In Austria le tre "G" per entrare in un locale: sono ammessi solo "vaccinati", "testati" o "guariti" - Avvenire

«Buongiorno, quale G ha?», interroga gentilmente l’addetta della pasticceria Demel, una delle più rinomate e antiche di Vienna, davanti all’Hofburg, un tempo residenza imperiale e oggi palazzo del presidente della Repubblica. Nessuno fa problemi di privacy. In vari Land della Germania, fra cui la Baviera, il check-in all’albergo include la dimostrazione di essere un turista “Covid-free”. E, una volta mostrata la certificazione, occorre firmare un’autodichiarazione in cui si attesta che quanto esibito alla reception è autentico: pena multe e processi in tribunale. L’Austria è ancora più rigida: ogni mattina l’attestato va ripresentato per fare colazione nel salone dell’hotel alla vigilante che poi specifica le disposizioni di comportamento per servirsi al buffet: indossare sempre la mascherina Ffp2 e i guanti usa-e-getta.

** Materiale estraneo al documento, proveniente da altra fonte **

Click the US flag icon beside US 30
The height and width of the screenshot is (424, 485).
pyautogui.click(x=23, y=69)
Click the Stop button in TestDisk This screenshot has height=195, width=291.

E non è solo questione di Green pass che nella penisola si può avere finora dopo la prima dose. In Germania, quando si chiede la vaccinazione per andare al cinema o a mangiare fuori casa, si intende che sia «completa», ossia che contempli entrambe la dosi (ad eccezione di Johnson&Johnson) e che siano trascorsi almeno quattordici giorni dalla seconda iniezione: in caso contrario, non è utilizzatile. Ecco perché il Green pass italiano non è sfruttabile. Più magnanima l’Austria dov’è sufficiente una dose, ma inoculata da più di 22 giorni (prima non è ammissibile): tuttavia la dose unica ha una validità massima di tre mesi; poi occorre la vaccinazione totale.

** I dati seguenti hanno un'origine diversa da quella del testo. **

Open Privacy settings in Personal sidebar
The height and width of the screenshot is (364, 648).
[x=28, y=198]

La coda al Teatro dell'Opera di Vienna dove si accede solo con l'attestato di vaccinazione o il tampone - Avvenire

E se non si fa il vaccino? Tamponi, tamponi, tamponi... se si vuole sedere al ristorante o al bar, vedere uno spettacolo, soggiornare in hotel. Quelli molecolari valgono 72 ore, quelli rapidi 48: ciò significa che un non-vaccinato ha bisogno di due tamponi se va a cena in un locale a distanza di tre o quattro giorni. Giro di vite in Baviera dove l’esecutivo regionale ha decretato che ogni tampone valga al massimo per 24 ore. Risultato? Se si vogliono vedere due opere liriche un giorno dopo l’altro e non si è vaccinati oppure la vaccinazione è incompleta, non rimane altro che essere “tamponati” ogni mattina. Allora si capisce come mai il teatro di Monaco abbia allestito una postazione di test rapidi sul retro dell’edificio: prefabbricato in acciaio, registrazione via Internet e responso online in venti minuti. Tutto gratis. Perché sia in Germania sia in Austria i tamponi non a pagamento sono l’ordinario, non l’eccezione. A Vienna i centri sono sparsi per tutta la capitale: test dall’auto o a piedi. Anche dietro il duomo, in un’aula dall’Università aperta a tutti, turisti compresi: si prenota l’orario sul web e non esistono attese o code.

A Monaco di Baviera un locale "Covid-free" - Ansa

Poi c’è il tracciamento costante. Appena seduti al tavolo, sia esso di un bistrot o di un ristorante, il cameriere si avvicina e indica il Qr code sulla tovaglia. «Per cortesia, può riempire il modulo?», è l’invito. Nome, cognome, telefono, email. Quindi l’indicazione: i dati resteranno memorizzati per trenta giorni nel server in caso di focolai. E in aeroporto? Zero controlli quando si atterra o si parte da Linate o Malpensa, i due scali di Milano. A Vienna (ma anche in Germania) appena si scende dal velivolo, ecco il checkpoint della polizia che verifica la vaccinazione o il tampone. E un controllo analogo avviene a ogni gate prima di imbarcarsi: altrimenti si resta a terra. Nel Bel Paese è tutta un’altra storia (a maniche larghe).